# [Exercise description]
Beginning with the line below that contains "Bybit (128, 898)" and ending with the line that contains "RUCRYPTO CLUB (59, 2032)", copy every line exactly. Copy nothing else.

# [Study material]
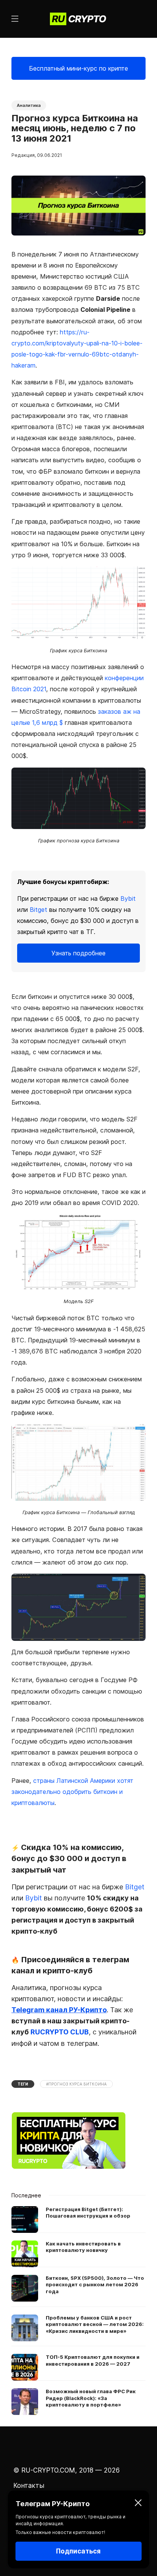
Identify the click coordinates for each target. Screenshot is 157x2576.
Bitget (38, 909)
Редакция (23, 155)
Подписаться (78, 2551)
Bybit (128, 898)
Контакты (28, 2485)
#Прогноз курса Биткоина (76, 2084)
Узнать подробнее (78, 953)
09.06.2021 (49, 155)
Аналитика (29, 105)
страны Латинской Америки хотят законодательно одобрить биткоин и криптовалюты (72, 1792)
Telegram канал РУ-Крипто (59, 2010)
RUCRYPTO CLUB (59, 2032)
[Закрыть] (138, 2503)
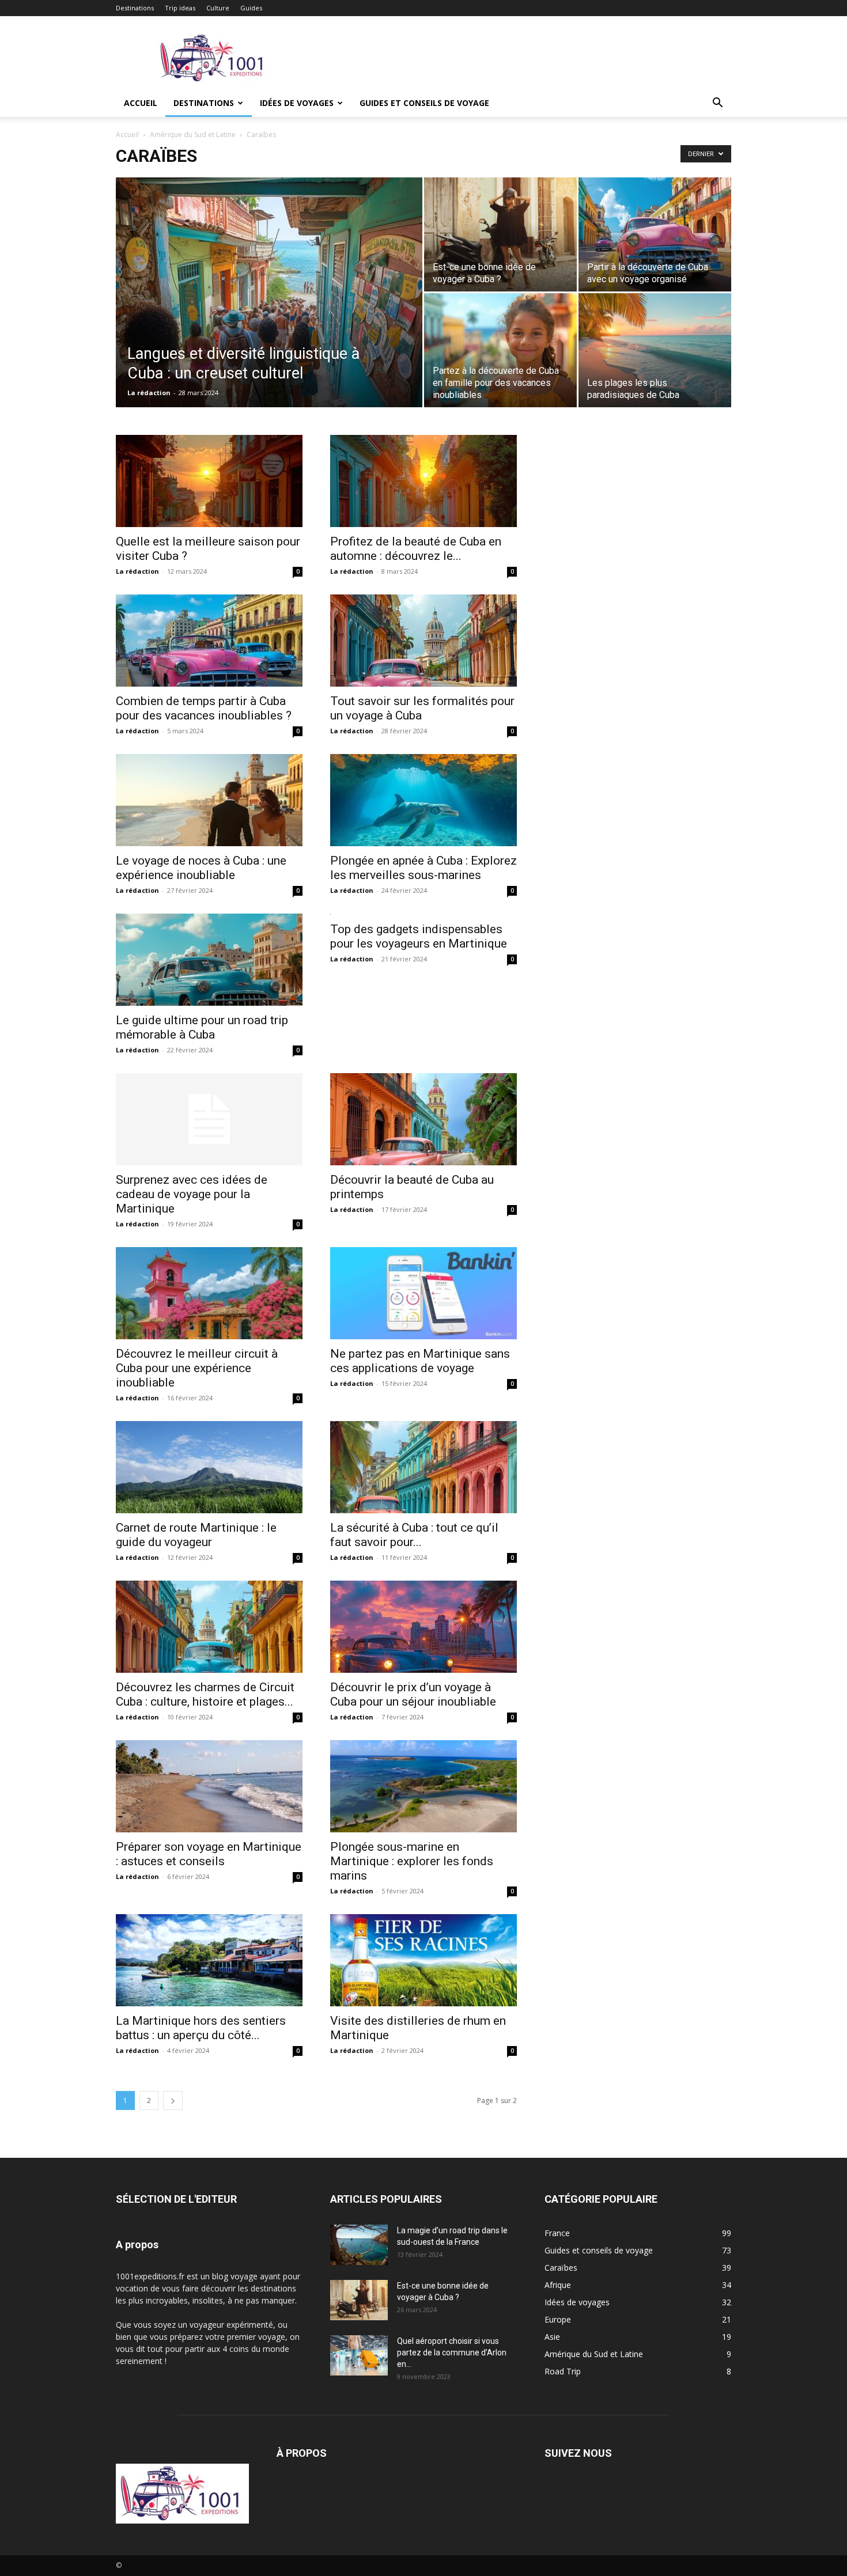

# [Exercise solution]
Bybit (128, 898)
Контакты (28, 2485)
#Прогноз курса Биткоина (76, 2084)
Узнать подробнее (78, 953)
09.06.2021 (49, 155)
Аналитика (29, 105)
страны Латинской Америки хотят законодательно одобрить биткоин и криптовалюты (72, 1792)
Telegram канал РУ-Крипто (59, 2010)
RUCRYPTO CLUB (59, 2032)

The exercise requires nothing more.